For many years, Maine has allowed overweight tractor-trailer rigs in increasing numbers on all of the state’s highways and streets, including local township roads. In the mid-1990s, Maine permitted 100,000-pound 6-axle and 88,000-pound 5-axle combination trucks to use the Maine Turnpike portion of I-95, claiming that it would divert truck traffic from community streets and country roads. After being challenged by the Federal Highway Administration (FHWA), Maine secured a special exception through Congress.

Despite the move, truck traffic has grown each year on Maine’s streets and roads. MDOT predicts a more than 50 percent increase in heavy truck volume in the state by 2020. MDOT’s new plan would open Maine’s full Interstate to the larger, more dangerous class of trucks. There are no legislative or regulatory proposals under consideration to prevent these trucks from continuing to speed through non-interstate roads and neighborhood streets, putting both drivers and pedestrians at risk. Several major federal studies have shown that trucks larger than the maximum 80,000-pound trucks currently allowed by federal law and regulation have a greater risk of crashes.
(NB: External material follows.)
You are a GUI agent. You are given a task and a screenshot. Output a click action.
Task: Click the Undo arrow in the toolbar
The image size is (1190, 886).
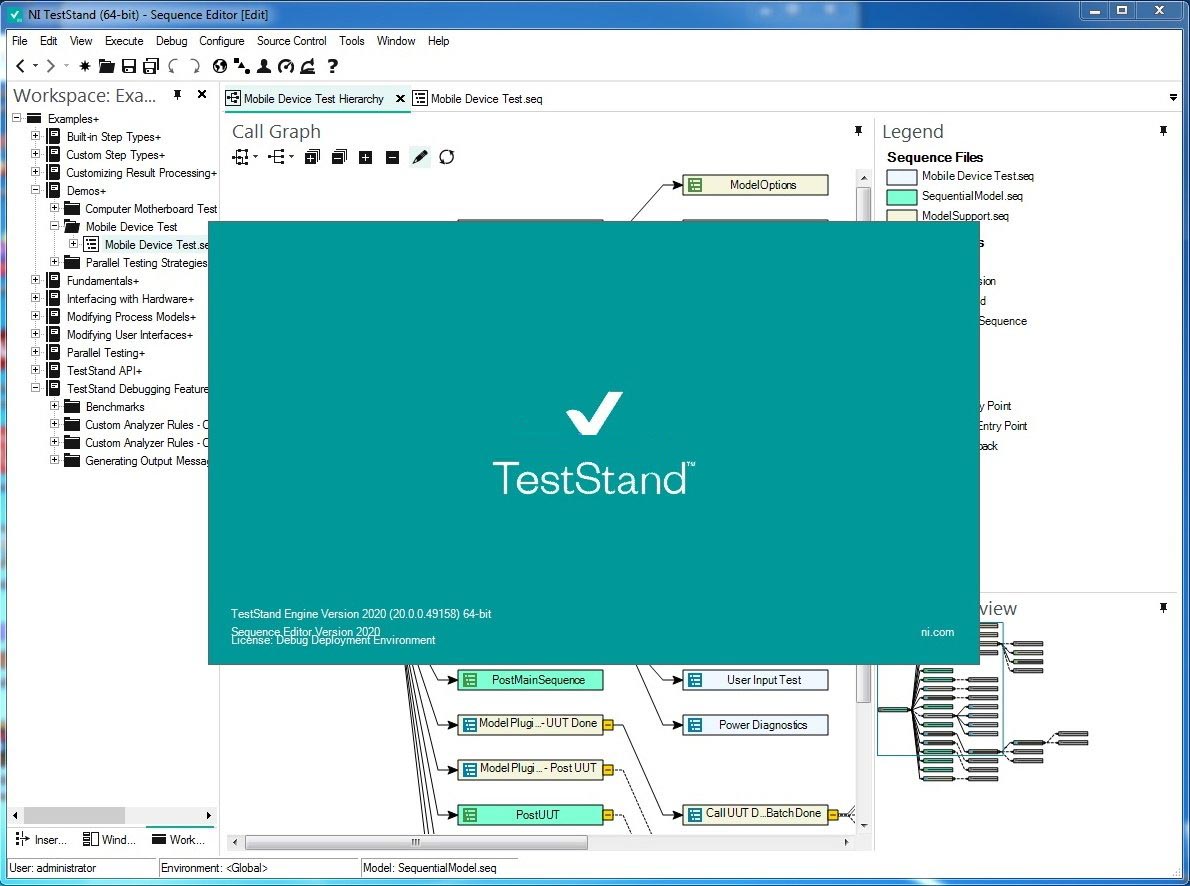tap(172, 66)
Instead of working with Maine’s citizens and safety groups for safer roads, MDOT has been collaborating since June with state and national trucking interests in a coordinated public relations campaign to push for heavier trucks statewide. MDOT Commissioner David Cole and two senior MDOT officials participated in a two-day, Washington, D.C., lobbying junket planned by the Maine Motor Transport Association (MMTA) and the American Trucking Associations (ATA). They received industry-prepared talking points about the need for 100,000-pound trucks on the entire length of Maine’s interstate system and were wined and dined in a Washington restaurant by MMTA and a reception at ATA’s Capitol Hill lobbying offices.

Trucking interests have sought to mislead Maine’s citizens and public servants into believing that allowing gigantic trucks on Maine’s entire federal interstate system will result in the trucks no longer using local roads. But in fact, overweight trucks will endanger drivers on all of Maine’s roads and will continue to cause costly damage to the state’s roads and bridges. The repercussions could also be national, as the trucking industry hopes to leverage the decision in Maine to gain access for 100,000-pound tractor-trailer rigs to roads in every state.
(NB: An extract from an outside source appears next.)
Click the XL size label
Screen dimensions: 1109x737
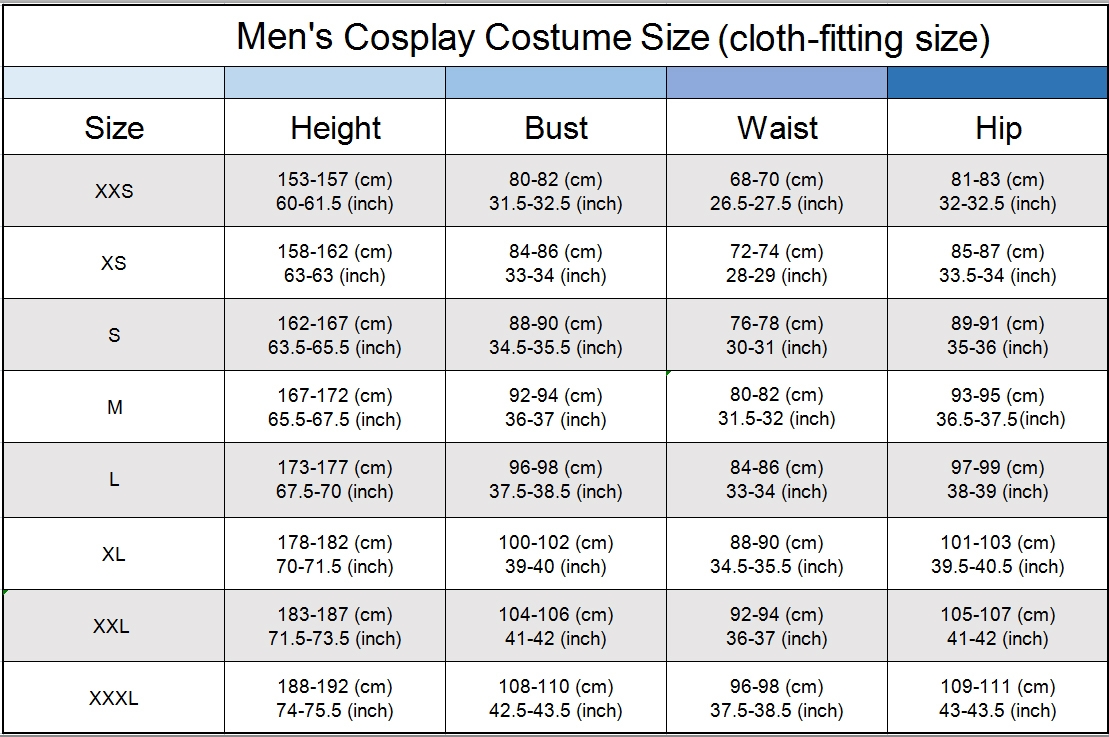[x=114, y=554]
“Maine’s citizens and political representatives have not been told the truth about the significant safety risks, infrastructure damage and costs of allowing overweight trucks on the Interstate. And they have been misled into thinking big trucks will disappear from local roads if allowed on the full Interstate. This is untrue,” said Public Citizen president Joan Claybrook. “If the trucking industry gets what it wants, Maine families will be threatened by these behemoth trucks wherever they walk or drive.”

“Extra-heavy, giant trucks on Maine’s highways directly threaten public safety because some of Maine’s interstate bridges are being severely overstressed to the point of failure,” said Jerry Donaldson, the director of research at Advocates for Highway and Auto Safety. “According to the FHWA, there are seven interstate bridges that could suffer major failures if bigger trucks are allowed on I-95.”
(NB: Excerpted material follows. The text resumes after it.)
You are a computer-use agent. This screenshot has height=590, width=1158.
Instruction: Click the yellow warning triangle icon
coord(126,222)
Maine has a huge backlog of road and bridge repairs documented by the state legislature and MDOT. The state is ignoring the safety of its citizens by going ahead with a plan that would result in further deterioration and destruction by the trucking industry. Maine already has the highest state gas tax in the region – increasing truck weights would be a stealth tax on Maine families, as more revenue would be needed to repair the damage done by larger trucks or the roads and bridges will continue to degrade. 

“The state’s arguments are unconvincing and unsupported by the facts,” said Maine resident Steve Izer, who also sent a letter today urging MDOT’s Commissioner Cole to stop the plan to force overweight trucks on the northern part of I-95. Izer is co-founder with his wife Daphne of Parents Against Tired Truckers. “As a family who has paid the ultimate price of losing a child in a trucking accident, I don’t want another family to go through the pain Daphne and I have because of government inaction to ensure truck safety.”